Source records
───

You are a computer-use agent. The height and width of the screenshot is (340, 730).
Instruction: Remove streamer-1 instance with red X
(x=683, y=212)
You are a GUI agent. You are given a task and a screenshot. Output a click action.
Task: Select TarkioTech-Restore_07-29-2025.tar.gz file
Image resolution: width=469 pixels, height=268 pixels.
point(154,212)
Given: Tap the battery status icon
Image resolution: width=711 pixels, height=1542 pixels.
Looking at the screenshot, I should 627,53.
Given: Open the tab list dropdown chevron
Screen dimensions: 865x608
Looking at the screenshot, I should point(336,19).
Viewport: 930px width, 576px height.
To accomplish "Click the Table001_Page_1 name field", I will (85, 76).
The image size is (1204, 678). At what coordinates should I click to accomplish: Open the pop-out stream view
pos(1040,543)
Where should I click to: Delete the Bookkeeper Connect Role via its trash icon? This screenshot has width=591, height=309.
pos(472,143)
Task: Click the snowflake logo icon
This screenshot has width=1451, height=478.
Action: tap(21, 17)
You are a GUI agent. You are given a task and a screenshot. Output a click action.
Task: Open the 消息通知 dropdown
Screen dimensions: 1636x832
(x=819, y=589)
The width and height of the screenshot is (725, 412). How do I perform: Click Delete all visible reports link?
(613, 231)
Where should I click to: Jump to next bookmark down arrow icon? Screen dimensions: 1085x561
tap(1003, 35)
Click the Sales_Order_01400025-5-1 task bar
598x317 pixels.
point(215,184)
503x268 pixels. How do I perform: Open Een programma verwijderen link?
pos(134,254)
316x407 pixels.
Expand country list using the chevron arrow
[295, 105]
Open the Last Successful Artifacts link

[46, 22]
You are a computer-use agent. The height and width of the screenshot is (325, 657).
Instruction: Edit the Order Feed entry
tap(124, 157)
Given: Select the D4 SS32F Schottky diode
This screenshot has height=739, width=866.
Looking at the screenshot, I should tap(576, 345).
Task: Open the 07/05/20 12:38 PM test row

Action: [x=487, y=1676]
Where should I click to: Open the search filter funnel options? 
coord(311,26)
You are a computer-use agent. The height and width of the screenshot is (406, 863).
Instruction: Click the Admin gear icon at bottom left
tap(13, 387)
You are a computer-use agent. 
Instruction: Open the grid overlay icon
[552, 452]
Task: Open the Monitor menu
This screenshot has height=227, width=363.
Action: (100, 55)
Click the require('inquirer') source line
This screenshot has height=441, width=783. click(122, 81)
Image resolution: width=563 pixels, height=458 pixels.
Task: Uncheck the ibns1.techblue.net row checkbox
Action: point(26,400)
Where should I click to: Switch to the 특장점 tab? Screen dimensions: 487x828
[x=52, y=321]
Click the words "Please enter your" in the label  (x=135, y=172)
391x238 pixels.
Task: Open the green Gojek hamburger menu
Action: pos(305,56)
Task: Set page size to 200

───

Reproduce the records above exactly, from the first line through the line containing "Given: Open the tab list dropdown chevron", and output nothing else.

_Answer space:_
You are a computer-use agent. The height and width of the screenshot is (340, 730).
Instruction: Remove streamer-1 instance with red X
(x=683, y=212)
You are a GUI agent. You are given a task and a screenshot. Output a click action.
Task: Select TarkioTech-Restore_07-29-2025.tar.gz file
Image resolution: width=469 pixels, height=268 pixels.
point(154,212)
Given: Tap the battery status icon
Image resolution: width=711 pixels, height=1542 pixels.
Looking at the screenshot, I should 627,53.
Given: Open the tab list dropdown chevron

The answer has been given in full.